- Genre: Sitcom
- Created by: Bob Larbey
- Starring: Dennis Waterman Sam Kelly Jenna Russell Joan Sims Judy Buxton
- Country of origin: United Kingdom
- Original language: English
- No. of series: 3
- No. of episodes: 19

Production
- Running time: 30 minutes

Original release
- Network: BBC1
- Release: 4 September 1990 – 2 November 1992

= On the Up =

On the Up is a British sitcom written by Bob Larbey, about the failure of a millionaire's marriage, and his relationship with his assorted live-in staff. The programme was first broadcast on BBC1 between 4 September 1990 and 2 November 1992.

==Plot summary==
Tony Carpenter is a self-made millionaire who turned his South London minicab firm into a successful chauffeur-driven car service. He lives in a large detached mansion in Esher, surrounded by Rolls Royces and BMWs, with a domestic staff who respect him, and whom he adores: witty and insolent butler/driver Sam (who is also a childhood friend of Tony), acerbic secretary Maggie and cook Mrs Wembley (responsible for the series' catch-phrase of "Just the one", used to respond to the offer of a sherry even if it was her third or fourth).
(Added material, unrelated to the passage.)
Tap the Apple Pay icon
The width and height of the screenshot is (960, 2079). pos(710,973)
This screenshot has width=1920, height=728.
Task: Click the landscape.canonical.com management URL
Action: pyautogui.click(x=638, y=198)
Despite all these advantages, Tony's life is full of conflict:
- His working-class background and sensibilities make him uncomfortable with the idea of having domestic staff, and in dealing with local snobs.
- Nothing he does seems to please his snooty wife Ruth, who hates his downmarket behaviour, constantly suspects him of infidelity with either his secretary Maggie or friend & model Dawn (both of whom are significantly younger than herself), and cannot abide the "chummy" relationship he has with "servants".
- Then there is daughter Stephanie, away from home at a Public School and thus being inculcated with upper / middle class sensibilities, who is embarrassed by both her father's differing outlook, and by the unsettled relationship between her parents.
- Finally there is his mother, who is still living in a South London terrace, and never seems impressed with his achievements, finding herself unable to understand why he lives "all the way over there" (in reality about 14 miles away) in his big house.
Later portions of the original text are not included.